▶ Entries provided
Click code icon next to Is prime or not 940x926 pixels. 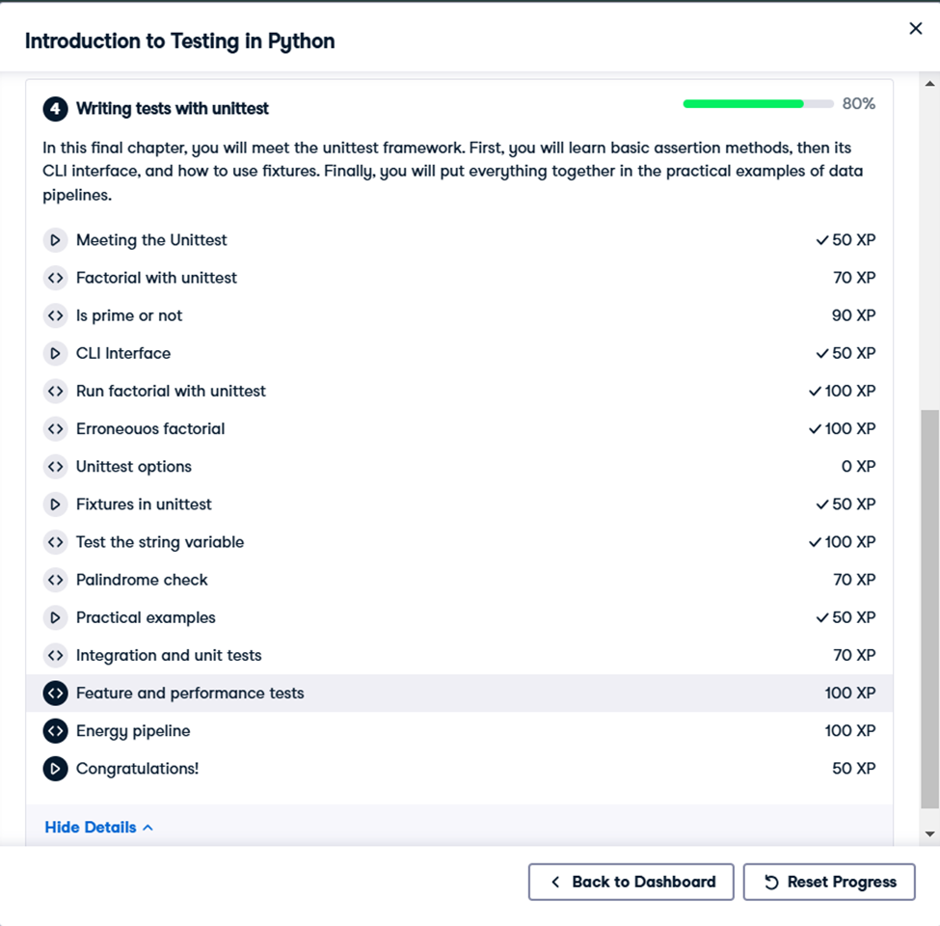tap(55, 316)
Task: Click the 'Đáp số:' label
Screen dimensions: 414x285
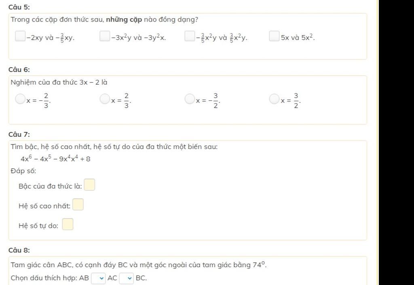Action: coord(23,171)
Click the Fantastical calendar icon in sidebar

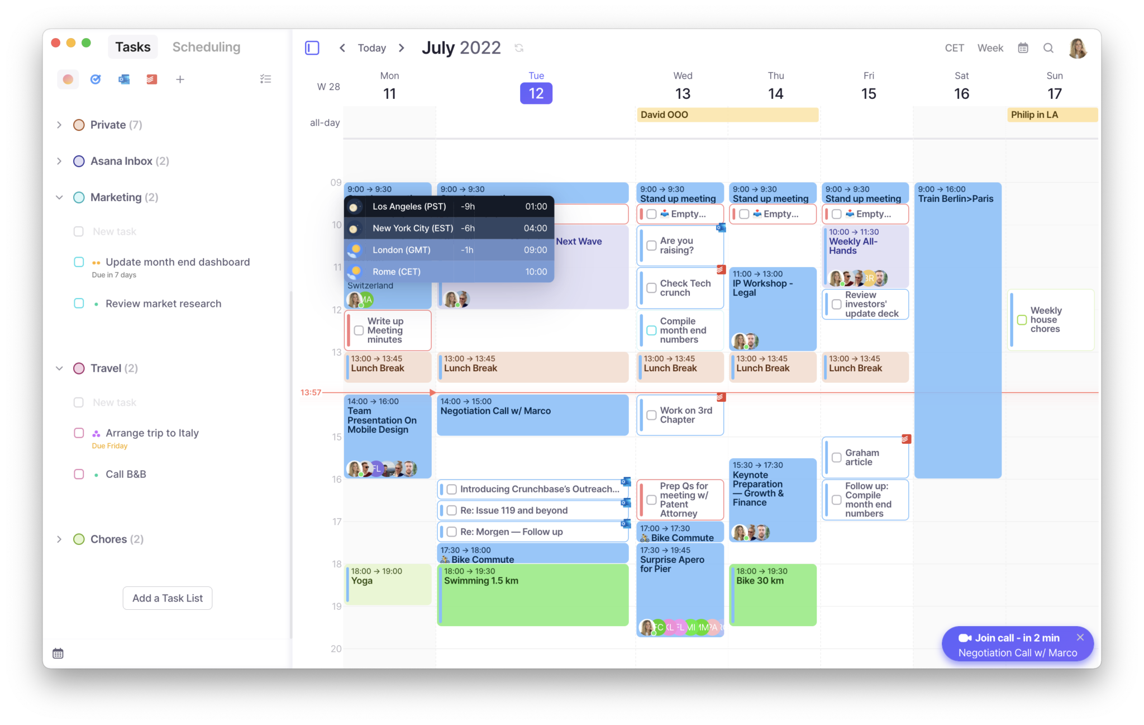(x=58, y=652)
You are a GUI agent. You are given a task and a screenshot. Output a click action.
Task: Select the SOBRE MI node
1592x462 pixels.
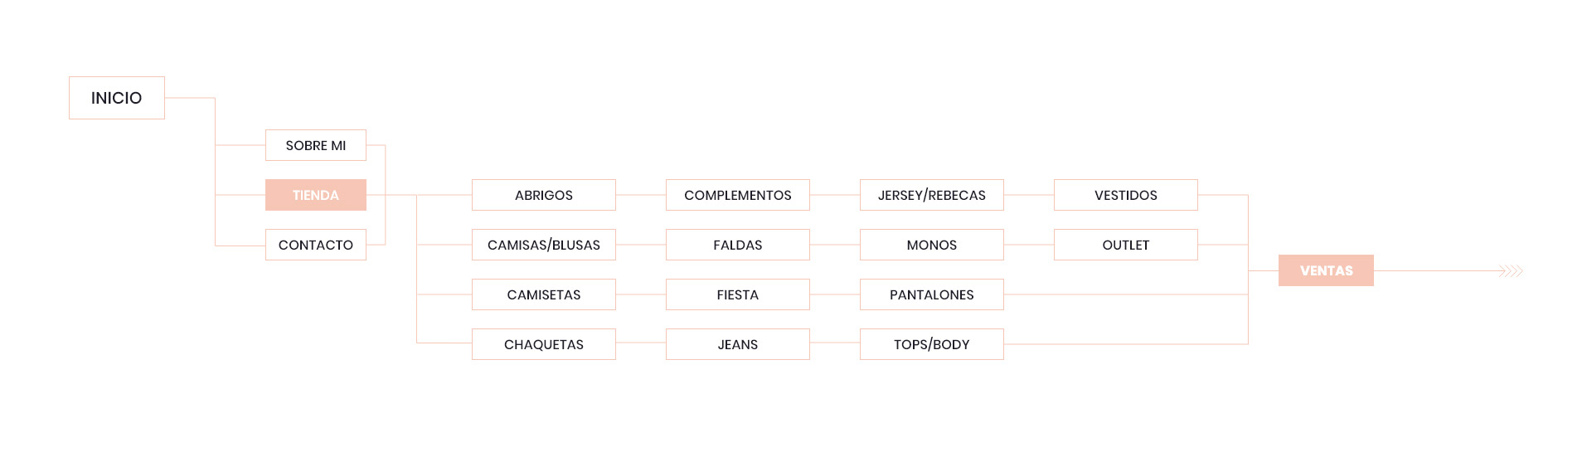(316, 145)
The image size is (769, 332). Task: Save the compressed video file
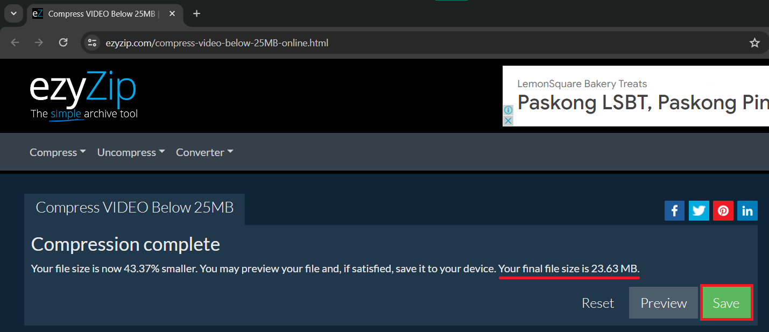pyautogui.click(x=726, y=302)
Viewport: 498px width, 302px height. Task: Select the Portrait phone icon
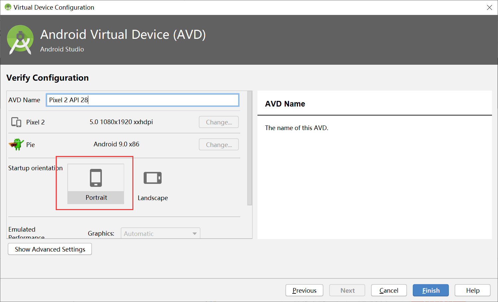tap(96, 177)
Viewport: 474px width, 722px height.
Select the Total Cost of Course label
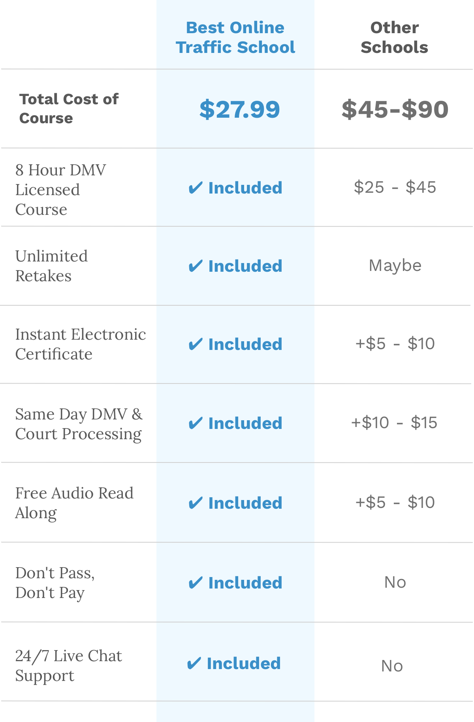pyautogui.click(x=69, y=109)
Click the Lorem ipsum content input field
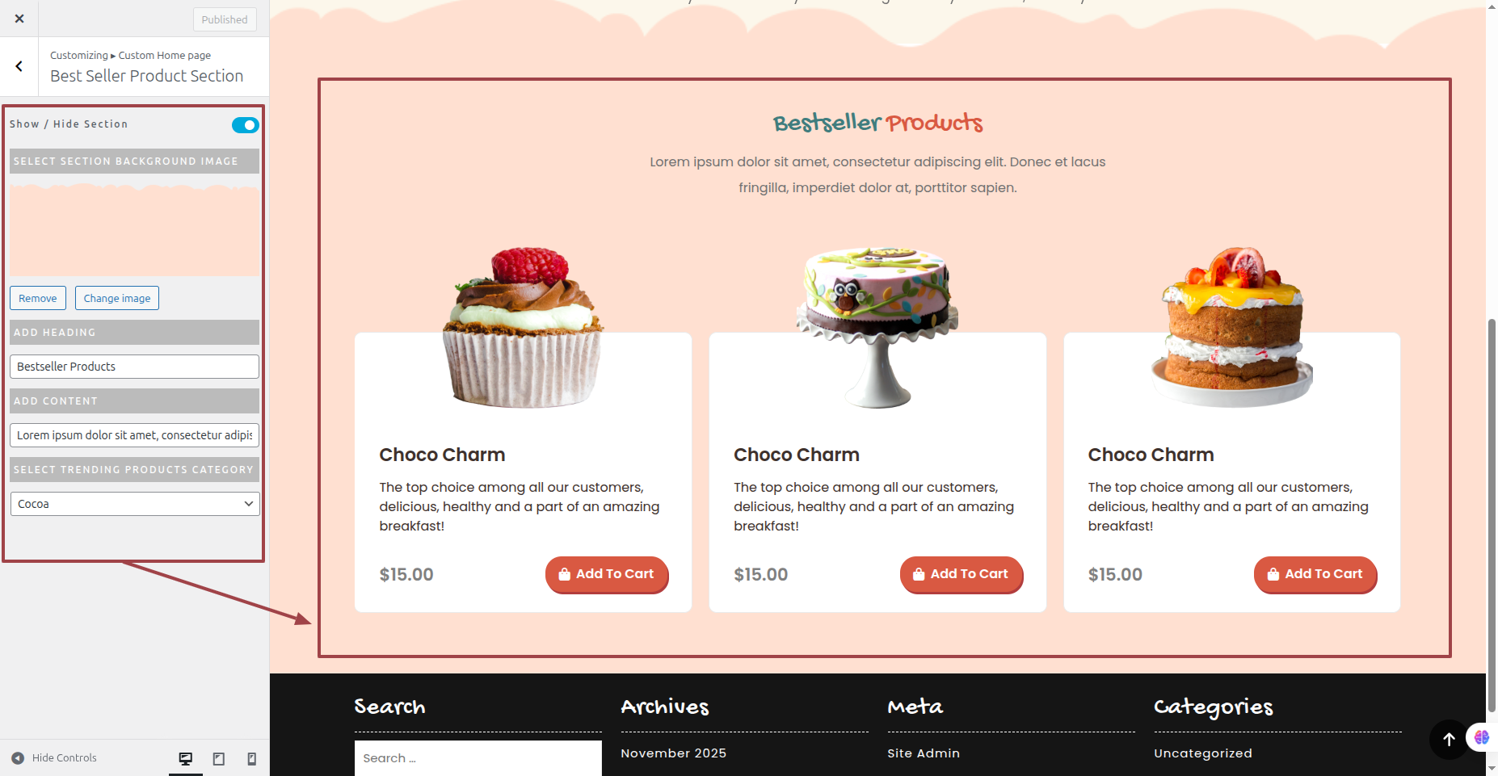1498x776 pixels. pos(135,435)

▶ Work order
Without reproducing any picture, repeat exactly the lines from the one containing "1592x462 pixels." through the last line of the material above, both ends included.

▶ Response below
1592x462 pixels.
(316, 145)
The image size is (769, 332). Task: Save the compressed video file
pyautogui.click(x=726, y=302)
Viewport: 498px width, 302px height. Task: Select the Portrait phone icon
tap(96, 177)
Viewport: 474px width, 722px height.
Select the Total Cost of Course label
pyautogui.click(x=69, y=109)
Click the Lorem ipsum content input field
1498x776 pixels. pos(135,435)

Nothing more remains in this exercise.